Usage and Configuration

With the SmartEngine in place you can define global concurrency limits and rate limits at the queue level. The engine supports the basic queue: limit format as well as the expanded format. Let's look at a few examples:

queues: [
  alpha: 1,
  gamma: [global_limit: 1],
  delta: [local_limit: 2, global_limit: 5],
  kappa: [local_limit: 5, rate_limit: [allowed: 30, period: {1, :minute}]],
  omega: [global_limit: 1, rate_limit: [allowed: 500, period: {1, :hour}]]
  • local_limit — This limits the number of concurrent jobs that run within a single node. Typically the global concurrency is local_limit * num_nodes. For example, with three nodes and a local limit of 10, you'll have a global limit of 30.

  • global_limit — This limits the number of concurrent jobs that run across all nodes. The queue will process at most the local limit or global limit, whichever is lower. The only way to guarantee that all connected nodes will run exactly one job concurrently is to set global_limit: 1.

  • rate_limit — This limits the number of jobs that are processed within a sliding window of time, across all nodes. Rate limiting uses counts from all other producer records for the same queue in the cluster. The limiter uses a sliding window over the configured period to accurately approximate a limit.

Without a modifier the rate_limit period is defined in seconds. You can provide a :second, :minute, :hour or :day modifier to use more intuitive values. Here are a few examples:

  • period: 30 — 30 seconds
  • period: {1, :minute} — 60 seconds
  • period: {2, :minutes} — 120 seconds
  • period: {1, :hour} — 3,600 seconds
  • period: {1, :day} —86,400 seconds

All limits stack and the queue will only fetch the minimum demand.

Implementation Notes

  • The Lifeline plugin cleans up producers that haven't been updated for 1 minute or more.

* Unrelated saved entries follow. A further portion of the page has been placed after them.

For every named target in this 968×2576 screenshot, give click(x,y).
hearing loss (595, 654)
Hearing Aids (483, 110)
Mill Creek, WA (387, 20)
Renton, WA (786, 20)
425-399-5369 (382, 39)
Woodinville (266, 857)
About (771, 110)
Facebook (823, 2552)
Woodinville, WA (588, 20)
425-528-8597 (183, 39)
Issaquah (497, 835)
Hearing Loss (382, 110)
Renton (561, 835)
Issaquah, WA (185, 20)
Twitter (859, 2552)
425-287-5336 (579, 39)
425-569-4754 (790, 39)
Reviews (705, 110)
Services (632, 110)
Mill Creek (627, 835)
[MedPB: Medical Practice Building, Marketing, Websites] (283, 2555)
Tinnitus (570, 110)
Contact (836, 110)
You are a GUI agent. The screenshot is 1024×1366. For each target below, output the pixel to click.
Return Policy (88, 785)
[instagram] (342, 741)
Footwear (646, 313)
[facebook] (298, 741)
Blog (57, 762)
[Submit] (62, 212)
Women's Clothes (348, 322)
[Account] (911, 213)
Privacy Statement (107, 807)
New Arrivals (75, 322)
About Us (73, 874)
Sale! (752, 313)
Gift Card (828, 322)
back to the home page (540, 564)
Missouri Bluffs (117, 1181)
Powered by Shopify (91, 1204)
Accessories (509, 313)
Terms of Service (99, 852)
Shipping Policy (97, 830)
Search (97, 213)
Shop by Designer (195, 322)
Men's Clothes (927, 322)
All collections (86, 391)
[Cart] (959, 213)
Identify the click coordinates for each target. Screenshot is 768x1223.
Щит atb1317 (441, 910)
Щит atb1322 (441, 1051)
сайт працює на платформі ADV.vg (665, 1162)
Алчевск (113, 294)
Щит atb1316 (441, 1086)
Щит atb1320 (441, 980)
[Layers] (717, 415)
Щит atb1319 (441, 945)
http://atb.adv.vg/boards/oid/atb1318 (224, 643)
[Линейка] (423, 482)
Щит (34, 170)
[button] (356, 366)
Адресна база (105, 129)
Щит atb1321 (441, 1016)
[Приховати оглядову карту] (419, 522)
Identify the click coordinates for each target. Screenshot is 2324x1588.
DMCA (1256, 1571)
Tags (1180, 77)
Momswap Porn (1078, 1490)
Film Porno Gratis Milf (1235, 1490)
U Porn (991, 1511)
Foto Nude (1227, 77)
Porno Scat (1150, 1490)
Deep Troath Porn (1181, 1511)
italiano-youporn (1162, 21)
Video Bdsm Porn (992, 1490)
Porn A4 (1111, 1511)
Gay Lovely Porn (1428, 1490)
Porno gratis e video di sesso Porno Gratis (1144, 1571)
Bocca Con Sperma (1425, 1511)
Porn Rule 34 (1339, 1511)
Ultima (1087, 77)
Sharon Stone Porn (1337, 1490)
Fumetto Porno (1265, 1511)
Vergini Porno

When an event doesn't have any jobs to produce it will automatically "touch" the producer record to prevent deletion.

  • Queue state is stored in a producer record's meta column in the database, where you can easily check values such as the current rate limit counts.

  • Rate limiting uses an efficient sliding window algorithm to safely handle large rate periods, e.g. multiple hours or days.